A third of all children are driven to school...but there is three times as much commuter driving as school runs. Business is the biggest offender...and food transport accounts for a quarter of lorry miles. A fifth of all miles are done on motorways. Cars are indispensable when you live in the country so policymakers have to start with this reality. In Sweden even the Green Party is sympathetic to the motoring needs of rural areas.

I was at my desk at five putting the finishing touches to my article for Rye’s Own on Local Powers. I had decided to sleep on the prescriptive bits of the article...the what to dos. Interesting how this works. I have a deliberate policy of loading my mental data bases with the facts of a problem before retiring for the evening. It invariably does the trick. In the morning I wake up knowing exactly what is called for. Try it.

Another puncture when I went to start the car at one o’clock but quite painless. I changed the wheel in ten minutes before setting off, dropped it off at GT Tyres in Castle Street just before the old bridge on my way in and picked it up after the film at five. £7 out of pocket. Picked up my first hitchhiker. Couldn’t get a word in edgeways. Another war film...the Hitler War this time. Mrs Henderson Presents. Marvellous performances from Judie Dench and Bob Hoskyns. A very well-scripted true story about the Windmill Theatre. I presume that the Noel Coward song Don’t Put Your Daughter on the Stage Mrs Henderson is a reference to this fine lady.

The Rye Harbour Road is extremely dangerous. A cycle path has been promised by March this year. We’ll see. After a cyclist was run down I wrote a couple of articles in Rye’s Own about this. The woman who killed the cyclist blamed the sun...and it certainly is a real driving hazard. Coming back from Cardigan in the late afternoon the sun hangs low on the horizon and can suddenly blind you as you come round a bend. Any dirt on the windscreen and you have to slow right down to red flag pace to proceed safely.

Apart from this it is nice driving on these small Welsh roads. They are not always wide enough so you pull into passing points or back up. Somehow it makes the whole driving experience much more friendly. Cheery waves afterwards. A problem shared and solved together. You feel good as you go on your way.

Another couple of Good Yacht Guide orders via PayPal went off to Heidi. That makes four this week. Back in 2003 before Connie died we were advertising heavily in the boating press and selling thirty a week...but at a loss. I am still in two minds about this publishing property. I am keeping it ticking over at a profit but it’s only making me a few hundred pounds a year...and the yacht prices need updating in the next few months.

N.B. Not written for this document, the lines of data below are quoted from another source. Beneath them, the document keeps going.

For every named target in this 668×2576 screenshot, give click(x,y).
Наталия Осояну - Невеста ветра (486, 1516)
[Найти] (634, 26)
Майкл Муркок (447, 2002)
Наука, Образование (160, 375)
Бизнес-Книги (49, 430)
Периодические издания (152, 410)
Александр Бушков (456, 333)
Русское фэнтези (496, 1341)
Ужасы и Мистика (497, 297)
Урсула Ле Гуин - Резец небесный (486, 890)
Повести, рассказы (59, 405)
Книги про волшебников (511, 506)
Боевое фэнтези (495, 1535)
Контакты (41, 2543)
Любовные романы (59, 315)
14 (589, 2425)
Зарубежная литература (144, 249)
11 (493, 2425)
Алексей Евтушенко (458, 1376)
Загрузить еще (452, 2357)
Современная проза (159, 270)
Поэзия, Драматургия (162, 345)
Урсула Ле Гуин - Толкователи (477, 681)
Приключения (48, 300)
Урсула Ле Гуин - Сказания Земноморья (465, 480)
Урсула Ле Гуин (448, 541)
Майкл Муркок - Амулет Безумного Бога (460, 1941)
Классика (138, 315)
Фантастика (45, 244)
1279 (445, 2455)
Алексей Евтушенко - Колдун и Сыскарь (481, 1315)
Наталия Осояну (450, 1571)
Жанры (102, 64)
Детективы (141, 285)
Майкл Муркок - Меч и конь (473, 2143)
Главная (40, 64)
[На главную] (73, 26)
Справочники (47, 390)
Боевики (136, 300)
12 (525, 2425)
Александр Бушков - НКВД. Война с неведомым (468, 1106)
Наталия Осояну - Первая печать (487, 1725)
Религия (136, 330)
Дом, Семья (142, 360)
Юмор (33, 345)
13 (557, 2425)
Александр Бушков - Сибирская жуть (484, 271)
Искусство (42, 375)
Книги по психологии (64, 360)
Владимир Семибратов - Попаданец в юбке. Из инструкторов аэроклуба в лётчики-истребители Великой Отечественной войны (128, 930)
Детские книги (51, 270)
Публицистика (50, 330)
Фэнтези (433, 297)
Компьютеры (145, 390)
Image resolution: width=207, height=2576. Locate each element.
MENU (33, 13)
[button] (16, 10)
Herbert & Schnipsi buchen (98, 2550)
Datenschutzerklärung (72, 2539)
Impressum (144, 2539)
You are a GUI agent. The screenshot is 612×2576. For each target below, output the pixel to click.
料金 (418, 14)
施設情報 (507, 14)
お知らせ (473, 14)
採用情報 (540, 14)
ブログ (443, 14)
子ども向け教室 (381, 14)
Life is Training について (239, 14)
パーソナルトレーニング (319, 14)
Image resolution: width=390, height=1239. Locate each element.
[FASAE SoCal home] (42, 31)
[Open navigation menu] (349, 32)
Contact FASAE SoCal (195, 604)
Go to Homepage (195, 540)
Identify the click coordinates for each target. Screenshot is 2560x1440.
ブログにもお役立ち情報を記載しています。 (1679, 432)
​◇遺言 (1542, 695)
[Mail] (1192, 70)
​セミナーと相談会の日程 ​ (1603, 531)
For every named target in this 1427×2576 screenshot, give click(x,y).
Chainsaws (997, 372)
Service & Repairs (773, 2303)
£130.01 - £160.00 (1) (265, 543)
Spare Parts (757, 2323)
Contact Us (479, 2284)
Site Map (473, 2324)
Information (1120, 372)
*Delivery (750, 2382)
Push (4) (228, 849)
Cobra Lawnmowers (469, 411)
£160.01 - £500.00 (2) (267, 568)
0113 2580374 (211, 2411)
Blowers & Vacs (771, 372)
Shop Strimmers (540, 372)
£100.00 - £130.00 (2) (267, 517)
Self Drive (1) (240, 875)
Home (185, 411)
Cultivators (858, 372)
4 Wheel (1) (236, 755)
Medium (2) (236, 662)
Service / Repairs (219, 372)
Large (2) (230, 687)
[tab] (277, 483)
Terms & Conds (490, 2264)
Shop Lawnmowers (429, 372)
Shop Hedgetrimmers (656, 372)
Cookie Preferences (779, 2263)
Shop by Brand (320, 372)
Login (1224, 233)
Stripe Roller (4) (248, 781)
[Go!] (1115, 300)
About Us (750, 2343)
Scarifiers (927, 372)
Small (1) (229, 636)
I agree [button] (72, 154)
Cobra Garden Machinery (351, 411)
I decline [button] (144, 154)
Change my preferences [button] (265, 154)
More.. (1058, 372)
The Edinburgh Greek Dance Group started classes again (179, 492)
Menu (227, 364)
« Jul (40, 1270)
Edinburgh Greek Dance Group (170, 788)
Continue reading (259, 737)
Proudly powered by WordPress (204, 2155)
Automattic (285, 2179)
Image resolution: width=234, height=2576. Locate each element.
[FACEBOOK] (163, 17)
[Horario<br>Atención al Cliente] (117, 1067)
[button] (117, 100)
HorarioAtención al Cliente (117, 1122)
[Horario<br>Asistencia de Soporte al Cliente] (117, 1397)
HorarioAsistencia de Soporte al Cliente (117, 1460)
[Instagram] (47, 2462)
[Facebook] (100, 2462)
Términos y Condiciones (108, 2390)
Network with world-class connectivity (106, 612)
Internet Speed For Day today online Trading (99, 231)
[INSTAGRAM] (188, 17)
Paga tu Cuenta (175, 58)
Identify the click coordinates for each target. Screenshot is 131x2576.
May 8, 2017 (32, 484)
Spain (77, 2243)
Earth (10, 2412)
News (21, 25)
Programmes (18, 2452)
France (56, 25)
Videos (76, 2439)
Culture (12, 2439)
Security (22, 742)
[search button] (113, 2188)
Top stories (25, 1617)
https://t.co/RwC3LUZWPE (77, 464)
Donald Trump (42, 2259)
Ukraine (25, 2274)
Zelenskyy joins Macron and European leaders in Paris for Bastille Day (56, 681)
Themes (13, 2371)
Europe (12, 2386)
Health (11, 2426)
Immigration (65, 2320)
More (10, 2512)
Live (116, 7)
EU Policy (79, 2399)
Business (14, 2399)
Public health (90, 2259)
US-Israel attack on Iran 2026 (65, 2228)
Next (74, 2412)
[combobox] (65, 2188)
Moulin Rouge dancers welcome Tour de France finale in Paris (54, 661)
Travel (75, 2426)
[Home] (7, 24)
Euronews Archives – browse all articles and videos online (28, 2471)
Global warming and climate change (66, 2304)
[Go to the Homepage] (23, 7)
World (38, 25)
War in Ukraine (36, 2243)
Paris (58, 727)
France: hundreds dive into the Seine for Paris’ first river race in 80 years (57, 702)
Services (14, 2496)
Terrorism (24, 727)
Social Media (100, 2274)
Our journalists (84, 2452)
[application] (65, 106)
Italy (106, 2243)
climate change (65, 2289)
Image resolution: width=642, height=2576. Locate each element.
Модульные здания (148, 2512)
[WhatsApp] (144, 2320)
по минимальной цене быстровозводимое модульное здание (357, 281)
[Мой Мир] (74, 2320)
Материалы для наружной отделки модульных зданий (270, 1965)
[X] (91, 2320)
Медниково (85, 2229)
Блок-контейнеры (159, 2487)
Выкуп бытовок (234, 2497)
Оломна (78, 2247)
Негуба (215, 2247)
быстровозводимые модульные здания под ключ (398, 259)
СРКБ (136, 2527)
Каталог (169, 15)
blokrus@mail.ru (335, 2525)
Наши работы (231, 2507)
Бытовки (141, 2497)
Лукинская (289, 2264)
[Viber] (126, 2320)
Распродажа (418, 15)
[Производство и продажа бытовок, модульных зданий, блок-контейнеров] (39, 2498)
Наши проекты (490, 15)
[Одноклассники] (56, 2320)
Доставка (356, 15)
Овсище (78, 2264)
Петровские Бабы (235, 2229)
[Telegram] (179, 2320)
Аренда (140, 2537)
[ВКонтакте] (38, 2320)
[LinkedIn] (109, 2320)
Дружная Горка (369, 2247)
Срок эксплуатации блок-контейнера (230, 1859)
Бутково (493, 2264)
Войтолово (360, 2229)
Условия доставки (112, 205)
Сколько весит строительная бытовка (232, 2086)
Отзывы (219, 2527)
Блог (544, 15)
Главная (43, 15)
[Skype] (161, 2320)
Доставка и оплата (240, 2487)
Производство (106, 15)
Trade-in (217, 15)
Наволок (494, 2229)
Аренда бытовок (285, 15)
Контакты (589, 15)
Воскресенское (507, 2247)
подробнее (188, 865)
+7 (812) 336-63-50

I had a 31st of January deadline to meet. No, not tax returns...they went off back in August. Lund University is organising a two-day get-together on innovation dynamics at the end of April with Oslo University. I thought I would show up. The 1/31 deadline was for ‘submission of extended abstracts’. I sent off a 2-page essay on Structural Sociology, a 4-page piece on Large Organisations and my interim report from 1999 on IT Firms in Sweden. I will know by the end of next month if Lund wants me to present a paper. I might write one anyway. I put the documents together after six glasses of red wine so they could be interesting.

The medieval ambition was to build a country where a maiden could walk the length of the kingdom unmolested carrying a bag of gold. Any maiden trying that today would be five times as likely to be run over and killed as murdered. But at least her demise would be captured on closed circuit television. The gold would meet her funeral expenses and pay off her credit cards.